--- Material for this exercise Enclosed Below ---

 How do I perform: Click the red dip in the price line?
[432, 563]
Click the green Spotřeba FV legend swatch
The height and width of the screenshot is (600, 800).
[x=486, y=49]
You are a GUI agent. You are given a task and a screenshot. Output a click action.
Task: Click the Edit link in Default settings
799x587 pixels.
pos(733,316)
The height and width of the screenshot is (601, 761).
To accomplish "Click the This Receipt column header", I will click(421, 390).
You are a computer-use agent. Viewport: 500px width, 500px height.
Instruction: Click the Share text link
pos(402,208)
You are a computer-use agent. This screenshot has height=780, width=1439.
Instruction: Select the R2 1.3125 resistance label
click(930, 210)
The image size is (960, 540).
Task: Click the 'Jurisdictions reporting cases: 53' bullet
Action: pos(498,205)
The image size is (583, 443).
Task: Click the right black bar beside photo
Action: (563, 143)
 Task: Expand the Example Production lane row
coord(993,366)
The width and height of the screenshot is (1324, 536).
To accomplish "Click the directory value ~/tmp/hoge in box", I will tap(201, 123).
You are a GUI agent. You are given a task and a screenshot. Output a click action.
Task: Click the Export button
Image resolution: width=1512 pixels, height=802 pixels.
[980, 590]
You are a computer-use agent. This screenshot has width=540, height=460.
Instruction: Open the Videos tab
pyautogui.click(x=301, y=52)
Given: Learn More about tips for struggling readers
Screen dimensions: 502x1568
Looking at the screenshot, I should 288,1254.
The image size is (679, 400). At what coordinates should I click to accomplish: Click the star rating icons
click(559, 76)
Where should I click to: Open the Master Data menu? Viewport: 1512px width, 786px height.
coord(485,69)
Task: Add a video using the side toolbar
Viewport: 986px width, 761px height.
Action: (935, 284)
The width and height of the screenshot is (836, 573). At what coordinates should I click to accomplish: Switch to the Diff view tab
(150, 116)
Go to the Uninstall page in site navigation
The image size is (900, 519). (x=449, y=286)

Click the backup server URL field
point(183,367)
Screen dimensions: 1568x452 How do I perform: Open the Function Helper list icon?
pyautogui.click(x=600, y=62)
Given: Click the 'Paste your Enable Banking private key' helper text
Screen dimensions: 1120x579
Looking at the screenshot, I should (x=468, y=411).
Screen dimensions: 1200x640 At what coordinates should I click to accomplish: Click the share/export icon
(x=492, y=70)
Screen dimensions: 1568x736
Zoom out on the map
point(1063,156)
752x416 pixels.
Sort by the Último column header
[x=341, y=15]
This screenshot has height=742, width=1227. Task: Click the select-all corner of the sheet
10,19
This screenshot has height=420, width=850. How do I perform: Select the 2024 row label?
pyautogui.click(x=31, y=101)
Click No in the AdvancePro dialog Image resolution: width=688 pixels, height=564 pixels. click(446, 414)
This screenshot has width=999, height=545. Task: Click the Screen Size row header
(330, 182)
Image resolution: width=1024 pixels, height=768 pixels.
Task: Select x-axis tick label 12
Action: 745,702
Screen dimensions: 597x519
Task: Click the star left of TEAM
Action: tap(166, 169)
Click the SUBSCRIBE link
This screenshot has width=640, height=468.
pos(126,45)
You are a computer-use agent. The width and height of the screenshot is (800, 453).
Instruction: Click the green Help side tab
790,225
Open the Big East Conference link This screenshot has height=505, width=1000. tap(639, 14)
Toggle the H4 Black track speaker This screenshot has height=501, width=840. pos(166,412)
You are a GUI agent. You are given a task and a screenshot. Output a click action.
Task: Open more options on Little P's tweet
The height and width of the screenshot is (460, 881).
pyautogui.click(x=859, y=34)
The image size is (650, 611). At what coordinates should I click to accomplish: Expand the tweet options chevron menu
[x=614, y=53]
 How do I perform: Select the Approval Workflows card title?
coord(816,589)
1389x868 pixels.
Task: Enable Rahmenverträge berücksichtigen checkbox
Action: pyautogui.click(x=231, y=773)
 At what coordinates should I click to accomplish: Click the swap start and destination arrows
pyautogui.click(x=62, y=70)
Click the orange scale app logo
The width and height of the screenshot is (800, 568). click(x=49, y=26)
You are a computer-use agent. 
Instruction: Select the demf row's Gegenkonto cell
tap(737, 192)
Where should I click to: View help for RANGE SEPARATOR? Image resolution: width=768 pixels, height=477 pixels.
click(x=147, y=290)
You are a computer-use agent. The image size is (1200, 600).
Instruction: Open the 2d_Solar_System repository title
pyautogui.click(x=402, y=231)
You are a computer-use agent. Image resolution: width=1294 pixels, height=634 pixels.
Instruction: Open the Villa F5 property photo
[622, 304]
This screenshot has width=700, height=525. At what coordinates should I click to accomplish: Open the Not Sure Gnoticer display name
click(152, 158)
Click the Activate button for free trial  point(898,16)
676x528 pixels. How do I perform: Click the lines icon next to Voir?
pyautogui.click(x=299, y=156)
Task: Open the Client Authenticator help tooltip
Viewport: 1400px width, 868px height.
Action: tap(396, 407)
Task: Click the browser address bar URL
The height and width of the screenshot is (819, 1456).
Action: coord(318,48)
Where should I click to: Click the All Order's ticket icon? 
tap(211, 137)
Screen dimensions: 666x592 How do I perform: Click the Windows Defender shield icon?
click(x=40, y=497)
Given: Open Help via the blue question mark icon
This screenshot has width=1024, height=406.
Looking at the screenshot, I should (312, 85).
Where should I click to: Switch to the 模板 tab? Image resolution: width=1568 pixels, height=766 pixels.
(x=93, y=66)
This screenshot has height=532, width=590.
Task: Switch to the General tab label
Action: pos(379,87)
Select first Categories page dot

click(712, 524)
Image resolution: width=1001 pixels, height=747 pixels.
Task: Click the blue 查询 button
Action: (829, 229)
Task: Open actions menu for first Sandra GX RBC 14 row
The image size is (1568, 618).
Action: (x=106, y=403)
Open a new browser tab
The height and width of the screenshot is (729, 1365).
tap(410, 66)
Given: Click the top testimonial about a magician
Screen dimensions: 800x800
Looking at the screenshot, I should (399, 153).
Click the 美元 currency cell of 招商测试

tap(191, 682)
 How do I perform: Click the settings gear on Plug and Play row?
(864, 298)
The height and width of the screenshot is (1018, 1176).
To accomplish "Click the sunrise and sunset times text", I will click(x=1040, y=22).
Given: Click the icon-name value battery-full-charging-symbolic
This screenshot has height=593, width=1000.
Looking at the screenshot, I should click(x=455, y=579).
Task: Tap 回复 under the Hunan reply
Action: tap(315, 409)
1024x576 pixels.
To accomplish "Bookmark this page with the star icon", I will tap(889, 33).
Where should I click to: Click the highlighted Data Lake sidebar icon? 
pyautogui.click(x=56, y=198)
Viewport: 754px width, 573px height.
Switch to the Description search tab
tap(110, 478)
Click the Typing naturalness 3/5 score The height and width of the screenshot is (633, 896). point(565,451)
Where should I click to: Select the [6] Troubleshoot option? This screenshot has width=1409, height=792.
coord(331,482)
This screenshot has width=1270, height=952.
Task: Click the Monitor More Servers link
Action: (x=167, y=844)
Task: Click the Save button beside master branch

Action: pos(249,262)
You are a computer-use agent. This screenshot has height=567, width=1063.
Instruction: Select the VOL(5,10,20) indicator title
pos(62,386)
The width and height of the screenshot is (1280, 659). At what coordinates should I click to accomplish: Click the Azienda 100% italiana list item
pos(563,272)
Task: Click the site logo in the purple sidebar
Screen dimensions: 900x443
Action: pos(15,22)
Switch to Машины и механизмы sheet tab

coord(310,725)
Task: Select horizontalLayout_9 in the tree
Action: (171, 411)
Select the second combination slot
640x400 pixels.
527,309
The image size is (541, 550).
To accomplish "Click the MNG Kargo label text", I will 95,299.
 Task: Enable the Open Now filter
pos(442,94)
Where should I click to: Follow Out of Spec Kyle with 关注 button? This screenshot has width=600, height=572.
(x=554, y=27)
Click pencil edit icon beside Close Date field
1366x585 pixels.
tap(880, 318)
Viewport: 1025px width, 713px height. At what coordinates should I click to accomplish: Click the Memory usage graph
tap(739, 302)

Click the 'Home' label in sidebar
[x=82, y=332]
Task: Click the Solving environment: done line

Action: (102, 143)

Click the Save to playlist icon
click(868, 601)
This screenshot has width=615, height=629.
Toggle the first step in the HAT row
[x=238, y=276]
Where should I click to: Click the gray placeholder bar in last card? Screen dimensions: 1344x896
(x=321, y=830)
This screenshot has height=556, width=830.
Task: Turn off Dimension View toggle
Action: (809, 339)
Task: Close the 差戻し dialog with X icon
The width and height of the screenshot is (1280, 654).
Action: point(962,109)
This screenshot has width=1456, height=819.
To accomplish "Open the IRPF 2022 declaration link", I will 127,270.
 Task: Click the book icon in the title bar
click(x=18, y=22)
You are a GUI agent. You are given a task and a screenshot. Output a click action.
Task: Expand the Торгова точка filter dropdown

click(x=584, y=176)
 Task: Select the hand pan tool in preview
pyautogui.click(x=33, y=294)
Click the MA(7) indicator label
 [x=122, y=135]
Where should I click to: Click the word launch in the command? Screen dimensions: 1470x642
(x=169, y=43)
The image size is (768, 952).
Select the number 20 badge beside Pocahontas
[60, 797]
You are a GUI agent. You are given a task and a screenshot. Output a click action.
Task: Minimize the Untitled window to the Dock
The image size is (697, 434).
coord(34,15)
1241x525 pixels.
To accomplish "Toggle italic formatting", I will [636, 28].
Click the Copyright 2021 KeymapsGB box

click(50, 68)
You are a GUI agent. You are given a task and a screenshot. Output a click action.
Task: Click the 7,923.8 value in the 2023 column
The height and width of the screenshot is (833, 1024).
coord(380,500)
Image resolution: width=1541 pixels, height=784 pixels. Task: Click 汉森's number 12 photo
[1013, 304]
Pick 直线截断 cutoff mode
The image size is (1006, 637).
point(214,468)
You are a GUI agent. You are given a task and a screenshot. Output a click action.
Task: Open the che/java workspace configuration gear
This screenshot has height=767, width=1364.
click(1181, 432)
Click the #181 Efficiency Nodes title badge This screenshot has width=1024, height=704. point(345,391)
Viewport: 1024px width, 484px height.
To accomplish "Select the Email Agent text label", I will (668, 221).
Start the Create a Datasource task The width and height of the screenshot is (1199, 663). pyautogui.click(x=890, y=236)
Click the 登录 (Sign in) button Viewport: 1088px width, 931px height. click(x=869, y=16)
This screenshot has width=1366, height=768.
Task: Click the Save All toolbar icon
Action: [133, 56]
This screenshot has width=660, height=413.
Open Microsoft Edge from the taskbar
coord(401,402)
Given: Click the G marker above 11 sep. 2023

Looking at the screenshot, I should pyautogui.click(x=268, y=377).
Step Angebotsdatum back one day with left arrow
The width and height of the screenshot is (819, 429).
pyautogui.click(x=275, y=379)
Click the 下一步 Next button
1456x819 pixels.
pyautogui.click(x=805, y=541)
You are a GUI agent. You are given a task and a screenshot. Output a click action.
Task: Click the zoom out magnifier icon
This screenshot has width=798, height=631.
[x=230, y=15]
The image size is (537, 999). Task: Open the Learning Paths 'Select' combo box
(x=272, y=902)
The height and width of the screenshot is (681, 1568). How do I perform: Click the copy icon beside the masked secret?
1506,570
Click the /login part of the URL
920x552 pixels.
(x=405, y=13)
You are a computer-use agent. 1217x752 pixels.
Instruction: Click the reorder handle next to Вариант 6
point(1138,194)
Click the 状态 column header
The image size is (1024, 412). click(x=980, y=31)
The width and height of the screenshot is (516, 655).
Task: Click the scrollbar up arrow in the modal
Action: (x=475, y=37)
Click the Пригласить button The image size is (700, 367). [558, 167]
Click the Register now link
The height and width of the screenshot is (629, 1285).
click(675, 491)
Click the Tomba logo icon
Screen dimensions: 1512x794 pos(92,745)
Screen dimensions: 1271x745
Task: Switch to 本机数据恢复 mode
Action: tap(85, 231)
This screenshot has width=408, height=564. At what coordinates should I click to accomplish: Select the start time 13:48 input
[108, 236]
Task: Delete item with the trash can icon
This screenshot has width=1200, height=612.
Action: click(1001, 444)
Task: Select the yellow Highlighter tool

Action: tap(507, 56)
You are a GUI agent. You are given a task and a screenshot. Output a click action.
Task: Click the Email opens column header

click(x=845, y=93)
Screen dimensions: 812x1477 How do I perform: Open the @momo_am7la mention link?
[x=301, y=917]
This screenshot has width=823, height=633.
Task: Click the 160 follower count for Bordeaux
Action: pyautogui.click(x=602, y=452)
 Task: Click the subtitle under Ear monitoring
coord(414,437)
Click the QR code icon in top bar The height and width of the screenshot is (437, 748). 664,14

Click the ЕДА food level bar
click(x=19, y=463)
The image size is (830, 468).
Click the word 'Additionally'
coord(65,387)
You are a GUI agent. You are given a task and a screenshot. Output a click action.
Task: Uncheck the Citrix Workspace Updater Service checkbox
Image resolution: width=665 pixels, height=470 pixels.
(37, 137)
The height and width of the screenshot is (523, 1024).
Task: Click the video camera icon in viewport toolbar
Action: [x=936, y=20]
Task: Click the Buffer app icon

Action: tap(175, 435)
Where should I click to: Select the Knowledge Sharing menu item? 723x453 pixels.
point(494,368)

--- End of Enclosed Material for this exercise ---

▸ **Instructions to follow**: Each line of the entries that contains "about" counts once; state the total as a bare number.

▸ **Response to this exercise**: 2